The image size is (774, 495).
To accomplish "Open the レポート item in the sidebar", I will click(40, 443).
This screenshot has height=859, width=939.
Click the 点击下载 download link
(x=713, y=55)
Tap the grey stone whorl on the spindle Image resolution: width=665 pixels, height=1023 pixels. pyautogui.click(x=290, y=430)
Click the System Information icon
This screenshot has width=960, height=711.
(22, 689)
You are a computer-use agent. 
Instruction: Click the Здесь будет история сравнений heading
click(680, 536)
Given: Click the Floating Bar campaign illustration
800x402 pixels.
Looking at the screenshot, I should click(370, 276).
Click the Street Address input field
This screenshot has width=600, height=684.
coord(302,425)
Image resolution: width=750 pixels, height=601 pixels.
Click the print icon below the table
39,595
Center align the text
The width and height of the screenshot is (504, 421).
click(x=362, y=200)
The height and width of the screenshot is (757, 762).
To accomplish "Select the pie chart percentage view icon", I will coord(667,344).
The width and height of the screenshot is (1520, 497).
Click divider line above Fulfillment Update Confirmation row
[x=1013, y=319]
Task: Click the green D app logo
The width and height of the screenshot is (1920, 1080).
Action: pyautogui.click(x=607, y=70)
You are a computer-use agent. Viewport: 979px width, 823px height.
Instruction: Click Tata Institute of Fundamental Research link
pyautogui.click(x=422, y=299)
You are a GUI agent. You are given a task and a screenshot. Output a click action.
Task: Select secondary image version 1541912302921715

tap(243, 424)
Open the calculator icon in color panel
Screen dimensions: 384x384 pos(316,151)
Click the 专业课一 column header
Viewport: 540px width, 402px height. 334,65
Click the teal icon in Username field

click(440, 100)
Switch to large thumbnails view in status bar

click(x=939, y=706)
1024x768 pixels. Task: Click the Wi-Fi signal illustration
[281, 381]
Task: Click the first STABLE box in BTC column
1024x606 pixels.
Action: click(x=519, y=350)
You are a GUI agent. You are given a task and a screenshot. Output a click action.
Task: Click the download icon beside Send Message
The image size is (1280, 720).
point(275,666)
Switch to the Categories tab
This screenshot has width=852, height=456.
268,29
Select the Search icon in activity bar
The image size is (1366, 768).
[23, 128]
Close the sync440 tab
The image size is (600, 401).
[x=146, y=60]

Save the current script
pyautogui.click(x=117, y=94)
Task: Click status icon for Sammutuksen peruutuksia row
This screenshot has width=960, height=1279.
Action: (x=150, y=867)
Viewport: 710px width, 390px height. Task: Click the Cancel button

• Assignment
For this exercise, return every line from the data that holds the string "agent".

• Your solution
You are a computer-use agent. 
You are a computer-use agent. Viewport: 979px width, 823px height.
You are a GUI agent. You are given a task and a screenshot. Output a click action.
You are a GUI agent. You are given a task and a screenshot. Output a click action.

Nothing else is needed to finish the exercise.